● Exercise details: Take the entries below and print all of them exactly, please.

*** Provided data Section Begins ***

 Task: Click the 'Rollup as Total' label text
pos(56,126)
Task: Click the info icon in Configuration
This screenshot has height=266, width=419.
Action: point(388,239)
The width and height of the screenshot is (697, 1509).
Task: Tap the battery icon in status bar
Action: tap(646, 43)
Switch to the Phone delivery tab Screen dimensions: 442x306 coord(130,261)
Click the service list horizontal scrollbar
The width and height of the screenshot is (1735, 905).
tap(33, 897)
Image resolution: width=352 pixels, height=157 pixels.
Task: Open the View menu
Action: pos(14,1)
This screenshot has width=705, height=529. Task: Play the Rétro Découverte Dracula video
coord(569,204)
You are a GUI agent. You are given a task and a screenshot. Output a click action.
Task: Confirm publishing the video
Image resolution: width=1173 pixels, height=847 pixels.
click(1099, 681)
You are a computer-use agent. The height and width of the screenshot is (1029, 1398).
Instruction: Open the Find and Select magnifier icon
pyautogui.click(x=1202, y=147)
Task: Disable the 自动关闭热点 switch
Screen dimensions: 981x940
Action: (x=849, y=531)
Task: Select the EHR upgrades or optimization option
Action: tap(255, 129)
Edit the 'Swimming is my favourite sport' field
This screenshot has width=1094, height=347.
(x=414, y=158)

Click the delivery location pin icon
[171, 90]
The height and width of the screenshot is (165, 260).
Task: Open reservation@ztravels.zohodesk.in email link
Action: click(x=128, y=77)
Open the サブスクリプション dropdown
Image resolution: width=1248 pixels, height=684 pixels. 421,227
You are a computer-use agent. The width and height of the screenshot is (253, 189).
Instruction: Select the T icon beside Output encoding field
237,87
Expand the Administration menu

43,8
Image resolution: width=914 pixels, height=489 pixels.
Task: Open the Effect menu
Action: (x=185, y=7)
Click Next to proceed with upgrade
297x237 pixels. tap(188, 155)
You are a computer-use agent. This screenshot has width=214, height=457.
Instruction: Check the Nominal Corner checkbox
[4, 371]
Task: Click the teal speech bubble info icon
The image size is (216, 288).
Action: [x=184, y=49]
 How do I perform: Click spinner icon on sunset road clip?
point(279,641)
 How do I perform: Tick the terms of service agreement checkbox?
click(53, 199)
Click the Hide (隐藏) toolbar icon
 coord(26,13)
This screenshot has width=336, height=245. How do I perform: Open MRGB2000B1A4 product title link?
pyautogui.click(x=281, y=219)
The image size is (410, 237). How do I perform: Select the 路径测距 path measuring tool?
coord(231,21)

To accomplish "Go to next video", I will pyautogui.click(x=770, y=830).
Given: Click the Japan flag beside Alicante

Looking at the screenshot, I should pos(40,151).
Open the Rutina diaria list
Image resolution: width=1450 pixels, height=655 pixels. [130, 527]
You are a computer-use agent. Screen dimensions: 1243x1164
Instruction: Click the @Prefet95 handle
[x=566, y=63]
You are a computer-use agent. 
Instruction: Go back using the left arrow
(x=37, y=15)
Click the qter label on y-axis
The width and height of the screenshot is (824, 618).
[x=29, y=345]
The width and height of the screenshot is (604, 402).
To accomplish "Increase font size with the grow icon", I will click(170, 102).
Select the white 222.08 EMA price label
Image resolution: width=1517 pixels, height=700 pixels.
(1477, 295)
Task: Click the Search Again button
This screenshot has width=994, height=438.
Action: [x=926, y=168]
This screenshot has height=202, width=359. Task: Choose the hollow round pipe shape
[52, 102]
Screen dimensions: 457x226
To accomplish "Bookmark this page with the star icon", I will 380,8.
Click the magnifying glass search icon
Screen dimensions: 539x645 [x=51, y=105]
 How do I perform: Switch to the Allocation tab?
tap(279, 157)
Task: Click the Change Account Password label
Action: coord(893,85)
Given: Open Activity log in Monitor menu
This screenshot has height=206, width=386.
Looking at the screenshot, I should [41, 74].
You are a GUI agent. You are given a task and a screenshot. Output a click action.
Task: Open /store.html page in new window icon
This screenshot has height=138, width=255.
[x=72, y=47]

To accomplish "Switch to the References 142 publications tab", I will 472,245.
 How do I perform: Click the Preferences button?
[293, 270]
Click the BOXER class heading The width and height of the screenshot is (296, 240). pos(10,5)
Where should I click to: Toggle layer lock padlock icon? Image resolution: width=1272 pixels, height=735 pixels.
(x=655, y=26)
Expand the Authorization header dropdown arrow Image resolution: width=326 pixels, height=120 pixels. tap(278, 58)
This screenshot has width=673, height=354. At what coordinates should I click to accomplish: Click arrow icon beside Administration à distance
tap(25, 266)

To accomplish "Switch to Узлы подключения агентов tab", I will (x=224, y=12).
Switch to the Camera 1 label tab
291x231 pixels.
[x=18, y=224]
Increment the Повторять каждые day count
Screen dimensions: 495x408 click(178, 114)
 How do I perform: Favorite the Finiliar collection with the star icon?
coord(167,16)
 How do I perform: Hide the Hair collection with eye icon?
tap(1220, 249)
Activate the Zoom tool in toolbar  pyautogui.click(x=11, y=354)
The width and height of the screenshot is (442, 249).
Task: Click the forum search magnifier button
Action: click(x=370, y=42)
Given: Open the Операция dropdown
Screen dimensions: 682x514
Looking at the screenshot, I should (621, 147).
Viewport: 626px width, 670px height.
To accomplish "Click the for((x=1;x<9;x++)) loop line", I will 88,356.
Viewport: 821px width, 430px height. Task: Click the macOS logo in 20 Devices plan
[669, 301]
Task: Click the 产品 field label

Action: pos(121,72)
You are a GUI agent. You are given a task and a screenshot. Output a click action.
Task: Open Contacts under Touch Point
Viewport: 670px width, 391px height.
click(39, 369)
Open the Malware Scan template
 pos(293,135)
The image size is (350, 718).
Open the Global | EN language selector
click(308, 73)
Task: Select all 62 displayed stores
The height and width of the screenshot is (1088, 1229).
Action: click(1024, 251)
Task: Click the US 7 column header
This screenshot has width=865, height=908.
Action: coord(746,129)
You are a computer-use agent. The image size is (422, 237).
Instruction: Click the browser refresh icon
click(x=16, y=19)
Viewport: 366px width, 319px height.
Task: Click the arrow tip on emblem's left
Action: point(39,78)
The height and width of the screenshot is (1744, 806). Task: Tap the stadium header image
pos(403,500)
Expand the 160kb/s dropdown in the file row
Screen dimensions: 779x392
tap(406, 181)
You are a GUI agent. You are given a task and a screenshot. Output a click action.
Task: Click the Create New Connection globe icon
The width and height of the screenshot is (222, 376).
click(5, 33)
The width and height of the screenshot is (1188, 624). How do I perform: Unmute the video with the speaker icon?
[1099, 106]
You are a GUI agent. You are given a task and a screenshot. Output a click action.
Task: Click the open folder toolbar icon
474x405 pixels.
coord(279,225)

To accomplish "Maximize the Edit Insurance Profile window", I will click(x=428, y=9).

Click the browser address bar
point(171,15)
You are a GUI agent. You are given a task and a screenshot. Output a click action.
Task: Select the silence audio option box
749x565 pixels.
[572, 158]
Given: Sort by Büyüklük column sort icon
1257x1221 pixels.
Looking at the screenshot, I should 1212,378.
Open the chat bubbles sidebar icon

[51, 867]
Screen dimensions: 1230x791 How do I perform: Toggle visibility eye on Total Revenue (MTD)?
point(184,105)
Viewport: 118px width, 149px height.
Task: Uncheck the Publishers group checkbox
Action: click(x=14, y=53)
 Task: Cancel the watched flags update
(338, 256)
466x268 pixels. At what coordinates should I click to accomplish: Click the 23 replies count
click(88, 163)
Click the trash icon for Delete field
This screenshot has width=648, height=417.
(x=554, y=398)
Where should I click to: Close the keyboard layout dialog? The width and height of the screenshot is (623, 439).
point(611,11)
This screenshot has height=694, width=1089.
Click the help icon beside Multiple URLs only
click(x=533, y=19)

*** Provided data Section Ends ***

● Written response:
 Task: Click the 'Rollup as Total' label text
pos(56,126)
Task: Click the info icon in Configuration
This screenshot has height=266, width=419.
Action: point(388,239)
The width and height of the screenshot is (697, 1509).
Task: Tap the battery icon in status bar
Action: tap(646, 43)
Switch to the Phone delivery tab Screen dimensions: 442x306 coord(130,261)
Click the service list horizontal scrollbar
The width and height of the screenshot is (1735, 905).
tap(33, 897)
Image resolution: width=352 pixels, height=157 pixels.
Task: Open the View menu
Action: pos(14,1)
This screenshot has width=705, height=529. Task: Play the Rétro Découverte Dracula video
coord(569,204)
You are a GUI agent. You are given a task and a screenshot. Output a click action.
Task: Confirm publishing the video
Image resolution: width=1173 pixels, height=847 pixels.
click(1099, 681)
You are a computer-use agent. The height and width of the screenshot is (1029, 1398).
Instruction: Open the Find and Select magnifier icon
pyautogui.click(x=1202, y=147)
Task: Disable the 自动关闭热点 switch
Screen dimensions: 981x940
Action: (x=849, y=531)
Task: Select the EHR upgrades or optimization option
Action: tap(255, 129)
Edit the 'Swimming is my favourite sport' field
This screenshot has width=1094, height=347.
(x=414, y=158)

Click the delivery location pin icon
[171, 90]
The height and width of the screenshot is (165, 260).
Task: Open reservation@ztravels.zohodesk.in email link
Action: click(x=128, y=77)
Open the サブスクリプション dropdown
Image resolution: width=1248 pixels, height=684 pixels. 421,227
You are a computer-use agent. The width and height of the screenshot is (253, 189).
Instruction: Select the T icon beside Output encoding field
237,87
Expand the Administration menu

43,8
Image resolution: width=914 pixels, height=489 pixels.
Task: Open the Effect menu
Action: (x=185, y=7)
Click Next to proceed with upgrade
297x237 pixels. tap(188, 155)
You are a computer-use agent. This screenshot has width=214, height=457.
Instruction: Check the Nominal Corner checkbox
[4, 371]
Task: Click the teal speech bubble info icon
The image size is (216, 288).
Action: [x=184, y=49]
 How do I perform: Click spinner icon on sunset road clip?
point(279,641)
 How do I perform: Tick the terms of service agreement checkbox?
click(53, 199)
Click the Hide (隐藏) toolbar icon
 coord(26,13)
This screenshot has width=336, height=245. How do I perform: Open MRGB2000B1A4 product title link?
pyautogui.click(x=281, y=219)
The image size is (410, 237). How do I perform: Select the 路径测距 path measuring tool?
coord(231,21)

To accomplish "Go to next video", I will pyautogui.click(x=770, y=830).
Given: Click the Japan flag beside Alicante

Looking at the screenshot, I should pos(40,151).
Open the Rutina diaria list
Image resolution: width=1450 pixels, height=655 pixels. [130, 527]
You are a computer-use agent. Screen dimensions: 1243x1164
Instruction: Click the @Prefet95 handle
[x=566, y=63]
You are a computer-use agent. 
Instruction: Go back using the left arrow
(x=37, y=15)
Click the qter label on y-axis
The width and height of the screenshot is (824, 618).
[x=29, y=345]
The width and height of the screenshot is (604, 402).
To accomplish "Increase font size with the grow icon", I will click(170, 102).
Select the white 222.08 EMA price label
Image resolution: width=1517 pixels, height=700 pixels.
(1477, 295)
Task: Click the Search Again button
This screenshot has width=994, height=438.
Action: [x=926, y=168]
This screenshot has height=202, width=359. Task: Choose the hollow round pipe shape
[52, 102]
Screen dimensions: 457x226
To accomplish "Bookmark this page with the star icon", I will 380,8.
Click the magnifying glass search icon
Screen dimensions: 539x645 [x=51, y=105]
 How do I perform: Switch to the Allocation tab?
tap(279, 157)
Task: Click the Change Account Password label
Action: coord(893,85)
Given: Open Activity log in Monitor menu
This screenshot has height=206, width=386.
Looking at the screenshot, I should [41, 74].
You are a GUI agent. You are given a task and a screenshot. Output a click action.
Task: Open /store.html page in new window icon
This screenshot has height=138, width=255.
[x=72, y=47]

To accomplish "Switch to the References 142 publications tab", I will 472,245.
 How do I perform: Click the Preferences button?
[293, 270]
Click the BOXER class heading The width and height of the screenshot is (296, 240). pos(10,5)
Where should I click to: Toggle layer lock padlock icon? Image resolution: width=1272 pixels, height=735 pixels.
(x=655, y=26)
Expand the Authorization header dropdown arrow Image resolution: width=326 pixels, height=120 pixels. tap(278, 58)
This screenshot has width=673, height=354. At what coordinates should I click to accomplish: Click arrow icon beside Administration à distance
tap(25, 266)

To accomplish "Switch to Узлы подключения агентов tab", I will (x=224, y=12).
Switch to the Camera 1 label tab
291x231 pixels.
[x=18, y=224]
Increment the Повторять каждые day count
Screen dimensions: 495x408 click(178, 114)
 How do I perform: Favorite the Finiliar collection with the star icon?
coord(167,16)
 How do I perform: Hide the Hair collection with eye icon?
tap(1220, 249)
Activate the Zoom tool in toolbar  pyautogui.click(x=11, y=354)
The width and height of the screenshot is (442, 249).
Task: Click the forum search magnifier button
Action: click(x=370, y=42)
Given: Open the Операция dropdown
Screen dimensions: 682x514
Looking at the screenshot, I should (621, 147).
Viewport: 626px width, 670px height.
To accomplish "Click the for((x=1;x<9;x++)) loop line", I will 88,356.
Viewport: 821px width, 430px height. Task: Click the macOS logo in 20 Devices plan
[669, 301]
Task: Click the 产品 field label

Action: pos(121,72)
You are a GUI agent. You are given a task and a screenshot. Output a click action.
Task: Open Contacts under Touch Point
Viewport: 670px width, 391px height.
click(39, 369)
Open the Malware Scan template
 pos(293,135)
The image size is (350, 718).
Open the Global | EN language selector
click(308, 73)
Task: Select all 62 displayed stores
The height and width of the screenshot is (1088, 1229).
Action: click(1024, 251)
Task: Click the US 7 column header
This screenshot has width=865, height=908.
Action: coord(746,129)
You are a computer-use agent. The image size is (422, 237).
Instruction: Click the browser refresh icon
click(x=16, y=19)
Viewport: 366px width, 319px height.
Task: Click the arrow tip on emblem's left
Action: point(39,78)
The height and width of the screenshot is (1744, 806). Task: Tap the stadium header image
pos(403,500)
Expand the 160kb/s dropdown in the file row
Screen dimensions: 779x392
tap(406, 181)
You are a GUI agent. You are given a task and a screenshot. Output a click action.
Task: Click the Create New Connection globe icon
The width and height of the screenshot is (222, 376).
click(5, 33)
The width and height of the screenshot is (1188, 624). How do I perform: Unmute the video with the speaker icon?
[1099, 106]
You are a GUI agent. You are given a task and a screenshot. Output a click action.
Task: Click the open folder toolbar icon
474x405 pixels.
coord(279,225)

To accomplish "Maximize the Edit Insurance Profile window", I will click(x=428, y=9).

Click the browser address bar
point(171,15)
You are a GUI agent. You are given a task and a screenshot. Output a click action.
Task: Select the silence audio option box
749x565 pixels.
[572, 158]
Given: Sort by Büyüklük column sort icon
1257x1221 pixels.
Looking at the screenshot, I should 1212,378.
Open the chat bubbles sidebar icon

[51, 867]
Screen dimensions: 1230x791 How do I perform: Toggle visibility eye on Total Revenue (MTD)?
point(184,105)
Viewport: 118px width, 149px height.
Task: Uncheck the Publishers group checkbox
Action: click(x=14, y=53)
 Task: Cancel the watched flags update
(338, 256)
466x268 pixels. At what coordinates should I click to accomplish: Click the 23 replies count
click(88, 163)
Click the trash icon for Delete field
This screenshot has width=648, height=417.
(x=554, y=398)
Where should I click to: Close the keyboard layout dialog? The width and height of the screenshot is (623, 439).
point(611,11)
This screenshot has height=694, width=1089.
Click the help icon beside Multiple URLs only
click(x=533, y=19)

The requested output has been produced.